Start of RECORDS FOR THIS TASK

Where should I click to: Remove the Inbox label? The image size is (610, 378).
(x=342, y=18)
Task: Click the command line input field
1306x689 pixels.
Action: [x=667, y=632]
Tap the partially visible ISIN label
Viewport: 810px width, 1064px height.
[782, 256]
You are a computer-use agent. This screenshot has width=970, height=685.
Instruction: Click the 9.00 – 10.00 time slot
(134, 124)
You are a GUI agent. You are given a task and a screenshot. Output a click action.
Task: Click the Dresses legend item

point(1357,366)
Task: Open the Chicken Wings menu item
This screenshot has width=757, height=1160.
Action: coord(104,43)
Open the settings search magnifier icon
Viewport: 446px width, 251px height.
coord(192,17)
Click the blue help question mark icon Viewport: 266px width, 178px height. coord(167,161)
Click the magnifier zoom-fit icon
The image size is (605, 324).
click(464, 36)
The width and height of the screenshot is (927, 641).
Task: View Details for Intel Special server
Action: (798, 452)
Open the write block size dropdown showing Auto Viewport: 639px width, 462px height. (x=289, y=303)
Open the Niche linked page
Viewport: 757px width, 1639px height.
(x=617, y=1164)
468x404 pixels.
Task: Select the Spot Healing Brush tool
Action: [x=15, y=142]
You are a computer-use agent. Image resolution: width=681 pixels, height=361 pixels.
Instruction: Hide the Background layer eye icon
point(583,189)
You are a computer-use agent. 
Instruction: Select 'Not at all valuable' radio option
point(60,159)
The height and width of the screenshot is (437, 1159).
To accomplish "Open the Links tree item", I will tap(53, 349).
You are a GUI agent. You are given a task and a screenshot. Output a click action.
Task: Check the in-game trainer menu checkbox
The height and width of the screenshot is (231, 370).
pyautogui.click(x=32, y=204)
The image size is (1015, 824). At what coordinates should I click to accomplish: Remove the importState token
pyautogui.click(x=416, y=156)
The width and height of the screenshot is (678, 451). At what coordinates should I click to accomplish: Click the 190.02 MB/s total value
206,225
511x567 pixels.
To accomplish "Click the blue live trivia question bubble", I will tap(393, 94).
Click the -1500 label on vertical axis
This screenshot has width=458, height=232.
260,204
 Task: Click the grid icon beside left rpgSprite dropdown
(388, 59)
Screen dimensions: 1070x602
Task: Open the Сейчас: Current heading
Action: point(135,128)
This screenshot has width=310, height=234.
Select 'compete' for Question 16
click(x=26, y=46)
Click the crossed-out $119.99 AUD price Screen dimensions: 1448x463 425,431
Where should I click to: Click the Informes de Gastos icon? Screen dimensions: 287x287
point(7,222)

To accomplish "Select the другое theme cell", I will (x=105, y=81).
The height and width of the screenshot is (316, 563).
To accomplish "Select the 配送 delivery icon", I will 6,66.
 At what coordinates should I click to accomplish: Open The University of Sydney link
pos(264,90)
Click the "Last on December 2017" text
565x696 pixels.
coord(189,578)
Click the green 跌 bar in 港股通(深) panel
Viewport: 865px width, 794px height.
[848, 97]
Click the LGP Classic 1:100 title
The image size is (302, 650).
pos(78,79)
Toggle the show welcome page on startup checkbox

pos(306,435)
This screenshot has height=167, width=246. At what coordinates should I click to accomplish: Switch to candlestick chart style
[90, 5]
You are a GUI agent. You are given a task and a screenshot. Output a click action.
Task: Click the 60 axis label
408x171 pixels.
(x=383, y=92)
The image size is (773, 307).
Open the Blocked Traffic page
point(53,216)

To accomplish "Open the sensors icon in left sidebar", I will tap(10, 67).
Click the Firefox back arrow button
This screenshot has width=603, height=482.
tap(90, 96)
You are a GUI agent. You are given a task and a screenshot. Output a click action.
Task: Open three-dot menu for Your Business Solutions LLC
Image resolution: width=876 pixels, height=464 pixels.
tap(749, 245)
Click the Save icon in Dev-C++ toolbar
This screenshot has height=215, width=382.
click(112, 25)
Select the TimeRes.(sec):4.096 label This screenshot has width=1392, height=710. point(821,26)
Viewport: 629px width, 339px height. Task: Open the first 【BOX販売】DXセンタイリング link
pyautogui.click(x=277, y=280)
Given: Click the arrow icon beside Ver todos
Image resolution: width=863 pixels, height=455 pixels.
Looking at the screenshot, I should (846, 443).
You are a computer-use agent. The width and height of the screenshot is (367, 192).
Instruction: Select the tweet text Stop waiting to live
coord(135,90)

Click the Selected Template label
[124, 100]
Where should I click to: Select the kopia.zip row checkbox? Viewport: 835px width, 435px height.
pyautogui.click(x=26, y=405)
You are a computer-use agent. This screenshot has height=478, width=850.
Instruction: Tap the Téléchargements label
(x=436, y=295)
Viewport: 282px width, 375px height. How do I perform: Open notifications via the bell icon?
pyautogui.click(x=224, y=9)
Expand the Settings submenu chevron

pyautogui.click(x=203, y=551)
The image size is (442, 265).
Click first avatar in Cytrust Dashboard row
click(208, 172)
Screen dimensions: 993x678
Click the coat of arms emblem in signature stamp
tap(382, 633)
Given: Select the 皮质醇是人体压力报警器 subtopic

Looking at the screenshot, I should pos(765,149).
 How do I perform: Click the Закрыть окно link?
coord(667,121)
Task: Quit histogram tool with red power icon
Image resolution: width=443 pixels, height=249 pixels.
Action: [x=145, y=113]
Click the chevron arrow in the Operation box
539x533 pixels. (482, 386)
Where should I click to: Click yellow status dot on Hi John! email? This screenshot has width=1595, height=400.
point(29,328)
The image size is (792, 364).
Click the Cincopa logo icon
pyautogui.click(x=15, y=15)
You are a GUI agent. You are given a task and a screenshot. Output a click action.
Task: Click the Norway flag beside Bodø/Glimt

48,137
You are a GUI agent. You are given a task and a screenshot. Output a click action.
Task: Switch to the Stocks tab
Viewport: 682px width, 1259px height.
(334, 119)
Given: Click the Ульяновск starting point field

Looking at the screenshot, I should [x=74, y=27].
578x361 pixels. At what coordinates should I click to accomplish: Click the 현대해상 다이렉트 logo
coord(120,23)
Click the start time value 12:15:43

End of RECORDS FOR THIS TASK

EXERCISE AIM:
Repeat exactly the lines from the first line of the records above through the line containing "Open the Niche linked page", both included, and nothing else.

THE COMPLETED TASK:
Where should I click to: Remove the Inbox label? The image size is (610, 378).
(x=342, y=18)
Task: Click the command line input field
1306x689 pixels.
Action: [x=667, y=632]
Tap the partially visible ISIN label
Viewport: 810px width, 1064px height.
[782, 256]
You are a computer-use agent. This screenshot has width=970, height=685.
Instruction: Click the 9.00 – 10.00 time slot
(134, 124)
You are a GUI agent. You are given a task and a screenshot. Output a click action.
Task: Click the Dresses legend item

point(1357,366)
Task: Open the Chicken Wings menu item
This screenshot has width=757, height=1160.
Action: coord(104,43)
Open the settings search magnifier icon
Viewport: 446px width, 251px height.
coord(192,17)
Click the blue help question mark icon Viewport: 266px width, 178px height. coord(167,161)
Click the magnifier zoom-fit icon
The image size is (605, 324).
click(464, 36)
The width and height of the screenshot is (927, 641).
Task: View Details for Intel Special server
Action: (798, 452)
Open the write block size dropdown showing Auto Viewport: 639px width, 462px height. (x=289, y=303)
Open the Niche linked page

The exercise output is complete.